Aunque la importancia en el proceso de comunicación debe verse conceptualizada tanto en emisor como en receptor, por lo menos en este México la realidad nos ha mostrado que generalmente el emisor es el más favorecido en consideraciones.
En un México donde ahora todos queremos hablar, faltan más personas dispuestas a escuchar. Proliferan más los escritores que los lectores, más los conferencistas que los asistentes a conferencias, más los “coaches” que los deseosos de “coucheo”, más los expertos que los sencillos.
Aunque la importancia en el proceso de comunicación debe verse conceptualizada tanto en emisor como en receptor, por lo menos en este México la realidad nos ha mostrado que generalmente el emisor es el más favorecido en consideraciones.
Parece que se abusa en la concepción de que la comunicación es más importante por su remitente y origen que por su destino, concreción y correspondencia. Quizá por eso tantos opinadores, y opinadores que a ultranza creen que sólo ellos tienen razón.
Con frecuencia se deja de lado que, en un escenario ideal, la comunicación está diseñada para que la reciba alguien específico, y en una acción específica tenga su cumplimiento. En eso pierde el muy arduo proceso de construcción de la democracia.
En este triste México vivimos en una época riesgosa para la efectiva ponderación de la comunicación y sus efectos, pues cualquiera puede sentirse orador, conferencista, discursista o, como pomposamente se hacen llamar algunos, “speaker” o “coach”.
En los mismos tiempos en que cualquiera puede publicar, y publicar cualquier cosa, también cualquiera en México puede presentarse hoy como asesor, consultor, speaker, experto en oratoria, coach o lo que resulte de acuerdo con su deseo de destacar o compartir lo que le apasiona. Para mayor desgracia nuestra, en nuestro país muchas conferencias, cursos y seminarios son sólo escenarios para el lucimiento de estos figurines insípidos, charlatanes o mercenarios.
Lo más grave no es tal fiebre de proveedores de asesorías y capacitaciones, de alumnos graduados y confiados aprendices de ellos (que para cada tonto puede haber uno igual que busque contratarlo), sino el esquema invertido que en la mayoría de los casos propone el ego de quien se siente imprescindible en los actuales modelos de emisión de discursos.
Me explico: El Señor Divo (así llamaré al orador de mi ejemplo) es un actor de televisión comercial contratado por el gobierno estatal en turno para dictar una conferencia a cientos de jóvenes.
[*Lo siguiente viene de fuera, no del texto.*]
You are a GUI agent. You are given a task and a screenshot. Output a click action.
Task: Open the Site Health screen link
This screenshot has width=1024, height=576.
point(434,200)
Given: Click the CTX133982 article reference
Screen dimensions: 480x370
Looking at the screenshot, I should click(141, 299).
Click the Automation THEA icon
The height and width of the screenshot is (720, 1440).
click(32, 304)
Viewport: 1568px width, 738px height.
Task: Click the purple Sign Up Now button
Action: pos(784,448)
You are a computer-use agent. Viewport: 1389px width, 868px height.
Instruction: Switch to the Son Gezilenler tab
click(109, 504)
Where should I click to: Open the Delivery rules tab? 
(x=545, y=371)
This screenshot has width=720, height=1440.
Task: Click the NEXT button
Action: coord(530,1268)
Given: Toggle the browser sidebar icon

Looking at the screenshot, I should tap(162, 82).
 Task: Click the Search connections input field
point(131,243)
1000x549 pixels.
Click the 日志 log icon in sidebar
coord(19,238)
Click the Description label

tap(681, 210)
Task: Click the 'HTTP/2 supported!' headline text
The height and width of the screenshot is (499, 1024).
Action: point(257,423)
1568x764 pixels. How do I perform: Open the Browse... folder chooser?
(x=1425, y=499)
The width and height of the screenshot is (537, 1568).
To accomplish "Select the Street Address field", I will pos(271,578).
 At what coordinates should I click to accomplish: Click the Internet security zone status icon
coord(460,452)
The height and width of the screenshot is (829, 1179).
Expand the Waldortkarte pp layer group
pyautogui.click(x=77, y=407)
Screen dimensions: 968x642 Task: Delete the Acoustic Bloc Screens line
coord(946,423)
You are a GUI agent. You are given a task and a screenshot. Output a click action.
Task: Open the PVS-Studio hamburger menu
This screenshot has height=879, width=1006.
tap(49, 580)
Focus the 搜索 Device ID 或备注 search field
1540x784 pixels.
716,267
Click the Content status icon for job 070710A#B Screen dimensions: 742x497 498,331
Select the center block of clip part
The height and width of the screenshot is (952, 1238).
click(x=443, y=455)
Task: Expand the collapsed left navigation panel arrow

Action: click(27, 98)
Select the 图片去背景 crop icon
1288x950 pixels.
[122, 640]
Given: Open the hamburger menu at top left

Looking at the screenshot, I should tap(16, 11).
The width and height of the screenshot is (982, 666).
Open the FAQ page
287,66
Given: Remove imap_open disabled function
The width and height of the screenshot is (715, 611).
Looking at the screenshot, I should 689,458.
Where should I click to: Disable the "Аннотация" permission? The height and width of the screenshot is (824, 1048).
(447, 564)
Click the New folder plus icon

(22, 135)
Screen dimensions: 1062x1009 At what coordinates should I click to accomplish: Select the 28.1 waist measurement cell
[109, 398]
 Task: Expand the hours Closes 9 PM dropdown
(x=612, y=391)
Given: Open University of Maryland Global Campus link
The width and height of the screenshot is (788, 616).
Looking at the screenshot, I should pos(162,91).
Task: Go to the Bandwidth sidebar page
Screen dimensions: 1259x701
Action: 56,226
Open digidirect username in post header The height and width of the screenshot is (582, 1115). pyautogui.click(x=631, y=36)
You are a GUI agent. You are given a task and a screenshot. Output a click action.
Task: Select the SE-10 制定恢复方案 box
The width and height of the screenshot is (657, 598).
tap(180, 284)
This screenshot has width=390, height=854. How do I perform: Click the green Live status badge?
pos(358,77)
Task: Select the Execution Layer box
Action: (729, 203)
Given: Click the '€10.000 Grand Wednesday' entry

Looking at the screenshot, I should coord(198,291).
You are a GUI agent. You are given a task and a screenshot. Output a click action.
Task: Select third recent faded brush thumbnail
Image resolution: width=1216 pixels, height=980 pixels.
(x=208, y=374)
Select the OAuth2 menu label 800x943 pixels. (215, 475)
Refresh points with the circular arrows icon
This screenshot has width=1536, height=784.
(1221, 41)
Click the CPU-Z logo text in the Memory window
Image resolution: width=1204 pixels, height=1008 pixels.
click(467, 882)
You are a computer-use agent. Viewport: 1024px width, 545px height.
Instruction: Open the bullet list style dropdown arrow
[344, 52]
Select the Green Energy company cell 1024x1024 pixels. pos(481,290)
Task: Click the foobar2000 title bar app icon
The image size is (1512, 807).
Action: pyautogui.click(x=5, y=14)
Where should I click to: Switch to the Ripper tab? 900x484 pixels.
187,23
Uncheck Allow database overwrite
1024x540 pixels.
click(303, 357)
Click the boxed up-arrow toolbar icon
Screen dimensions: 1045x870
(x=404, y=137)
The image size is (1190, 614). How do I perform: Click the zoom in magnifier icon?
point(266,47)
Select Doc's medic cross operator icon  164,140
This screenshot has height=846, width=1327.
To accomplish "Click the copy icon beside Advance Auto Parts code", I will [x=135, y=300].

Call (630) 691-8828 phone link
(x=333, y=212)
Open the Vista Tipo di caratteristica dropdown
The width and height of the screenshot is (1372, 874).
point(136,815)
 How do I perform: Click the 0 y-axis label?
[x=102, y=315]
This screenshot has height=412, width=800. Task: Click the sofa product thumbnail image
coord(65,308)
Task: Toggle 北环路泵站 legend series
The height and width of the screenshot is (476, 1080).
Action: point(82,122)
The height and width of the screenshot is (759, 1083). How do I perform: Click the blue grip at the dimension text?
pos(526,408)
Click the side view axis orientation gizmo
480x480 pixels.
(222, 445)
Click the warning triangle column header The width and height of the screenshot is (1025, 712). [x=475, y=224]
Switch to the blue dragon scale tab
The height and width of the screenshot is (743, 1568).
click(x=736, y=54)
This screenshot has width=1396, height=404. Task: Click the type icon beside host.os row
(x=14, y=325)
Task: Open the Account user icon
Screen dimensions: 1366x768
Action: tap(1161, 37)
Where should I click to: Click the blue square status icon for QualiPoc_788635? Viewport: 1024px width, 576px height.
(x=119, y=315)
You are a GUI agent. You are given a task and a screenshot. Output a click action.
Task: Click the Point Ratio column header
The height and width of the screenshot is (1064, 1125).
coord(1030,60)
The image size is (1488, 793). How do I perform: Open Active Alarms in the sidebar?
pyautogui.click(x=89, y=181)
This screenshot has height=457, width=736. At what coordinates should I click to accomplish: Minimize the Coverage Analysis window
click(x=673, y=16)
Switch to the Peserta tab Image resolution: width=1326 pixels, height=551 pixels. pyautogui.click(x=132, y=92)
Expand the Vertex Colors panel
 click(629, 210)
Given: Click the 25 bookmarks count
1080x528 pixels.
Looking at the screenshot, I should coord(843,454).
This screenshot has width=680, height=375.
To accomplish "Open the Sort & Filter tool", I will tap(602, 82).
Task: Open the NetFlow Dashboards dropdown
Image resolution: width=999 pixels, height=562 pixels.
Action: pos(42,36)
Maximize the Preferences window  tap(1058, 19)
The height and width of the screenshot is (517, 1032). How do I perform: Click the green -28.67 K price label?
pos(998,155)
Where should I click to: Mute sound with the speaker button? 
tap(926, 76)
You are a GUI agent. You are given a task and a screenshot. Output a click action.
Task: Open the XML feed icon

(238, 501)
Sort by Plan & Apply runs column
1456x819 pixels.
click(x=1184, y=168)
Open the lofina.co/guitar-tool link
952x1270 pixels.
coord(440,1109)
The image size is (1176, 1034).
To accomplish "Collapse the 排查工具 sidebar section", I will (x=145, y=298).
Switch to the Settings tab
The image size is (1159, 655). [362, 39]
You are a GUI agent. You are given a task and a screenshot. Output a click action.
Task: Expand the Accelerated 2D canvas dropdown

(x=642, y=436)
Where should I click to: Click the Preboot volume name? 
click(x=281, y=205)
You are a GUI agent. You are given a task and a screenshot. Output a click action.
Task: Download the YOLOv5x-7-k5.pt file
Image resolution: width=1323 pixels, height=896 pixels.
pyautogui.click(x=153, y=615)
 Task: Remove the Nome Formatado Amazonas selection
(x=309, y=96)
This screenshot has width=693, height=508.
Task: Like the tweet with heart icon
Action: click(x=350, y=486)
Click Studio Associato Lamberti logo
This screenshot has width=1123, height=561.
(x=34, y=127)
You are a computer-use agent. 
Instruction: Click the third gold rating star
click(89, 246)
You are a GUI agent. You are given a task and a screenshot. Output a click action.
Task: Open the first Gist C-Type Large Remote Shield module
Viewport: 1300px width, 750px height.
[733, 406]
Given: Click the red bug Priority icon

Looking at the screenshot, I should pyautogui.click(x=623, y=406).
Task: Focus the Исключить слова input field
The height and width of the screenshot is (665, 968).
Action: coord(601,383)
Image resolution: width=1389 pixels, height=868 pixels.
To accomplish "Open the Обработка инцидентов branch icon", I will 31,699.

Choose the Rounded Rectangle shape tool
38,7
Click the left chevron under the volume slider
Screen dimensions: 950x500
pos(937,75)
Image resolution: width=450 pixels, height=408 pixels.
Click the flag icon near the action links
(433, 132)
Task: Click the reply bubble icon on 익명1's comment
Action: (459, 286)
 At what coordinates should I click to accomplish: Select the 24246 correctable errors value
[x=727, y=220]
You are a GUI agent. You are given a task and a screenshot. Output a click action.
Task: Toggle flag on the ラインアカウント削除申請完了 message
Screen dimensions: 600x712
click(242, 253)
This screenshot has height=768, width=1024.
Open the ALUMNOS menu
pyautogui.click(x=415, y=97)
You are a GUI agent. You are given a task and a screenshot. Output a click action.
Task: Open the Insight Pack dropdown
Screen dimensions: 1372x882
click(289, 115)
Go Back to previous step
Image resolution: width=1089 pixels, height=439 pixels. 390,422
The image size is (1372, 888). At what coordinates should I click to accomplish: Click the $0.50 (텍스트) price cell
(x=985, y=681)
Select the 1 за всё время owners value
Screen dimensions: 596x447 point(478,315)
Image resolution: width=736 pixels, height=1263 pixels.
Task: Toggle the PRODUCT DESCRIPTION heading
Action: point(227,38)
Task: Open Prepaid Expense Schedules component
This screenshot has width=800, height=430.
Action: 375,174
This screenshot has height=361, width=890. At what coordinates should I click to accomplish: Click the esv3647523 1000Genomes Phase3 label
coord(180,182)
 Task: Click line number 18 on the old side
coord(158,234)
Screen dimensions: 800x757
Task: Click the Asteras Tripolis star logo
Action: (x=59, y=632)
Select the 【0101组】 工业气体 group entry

Desde antes de que el hombre llegue a la ciudad, ya tiene garantizada cierta asistencia aunque él ni siquiera conozca la teoría y práctica de la oratoria. Es actor y punto: muy en el fondo cree seguramente que puede fingir el mensaje.
Asido a su fama, que no prestigio, puede incluso exigir determinadas condiciones para el momento en que se enfrente al público: puede empezar a portarse divo, pensando en él y no en el mensaje (lo vertebral de la comunicación) y menos el auditorio (destino de ese proceso). Aquí empieza el modelo invertido al que me refiero, pues el acto que enmarca la transmisión del mensaje será erróneamente organizado entonces no con base en la necesidad de los receptores, sino la del emisor.